Spring New Shoulder Moon
Still not home. I went over yesterday after lunch only to find Kate struggling to eat a bite of a bacon sandwich. She couldn’t keep that down, water either. Extremely unpleasant for her. Kate hates nausea.
When I went in yesterday, the busy M-F buzz of the hospitals had disappeared. There were fewer cars in the parking lot, a guard at the concierge desk, the Ortho small cafe closed. Nobody bustling about guiding patients, taking preop folks back, people with canes or walkers stayed at home. On the third floor, patient rooms, only a scattering of folks remained, three that I counted on Kate’s wing.
It’s disconcerting to have Kate in a place that feels emptied of its vitality, just when she’s having trouble. Being in a hospital over a weekend is not something you choose.
Meanwhile, after a full Sunday of lying around stoned, looking pretty damned unpleasant, Gertie’s tail wags furiously (normal) and she ate. Back to normal after a trip to the late ’60’s. Kep sniffs Kate’s side of the bed.
On Thursday, the day of Kate’s surgery, I left Rigel and Gertie outside while I was at Ortho Colorado. Staying outside that long, several hours, is unusual for them.
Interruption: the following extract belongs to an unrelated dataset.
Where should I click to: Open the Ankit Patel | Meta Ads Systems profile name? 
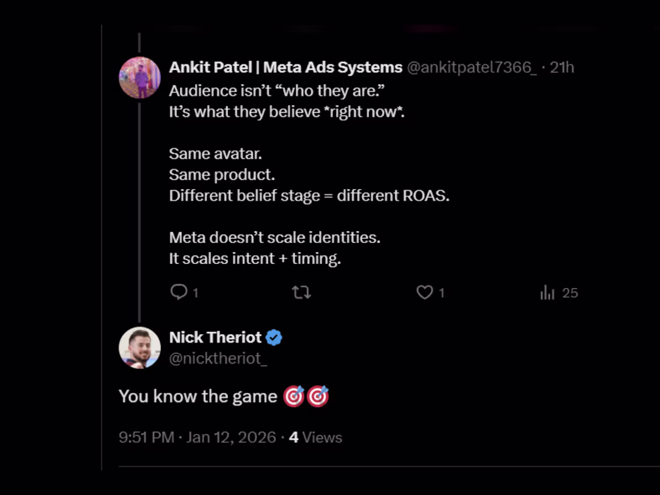[286, 67]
When I let Rigel inside, she ran to the couch, jumped up on it, jumped in the air a couple of times, then flopped down into her usual position. Ah.
(Rigel yesterday hunting for voles.)
I hope Kate comes home today. Having her in the hospital, uncomfortable, makes this whole process feel suspended. When she’s home, I know her shoulder will be recovering, right now its her system adjusting to the insults of surgery. Not where we wanted to be right now, but what is.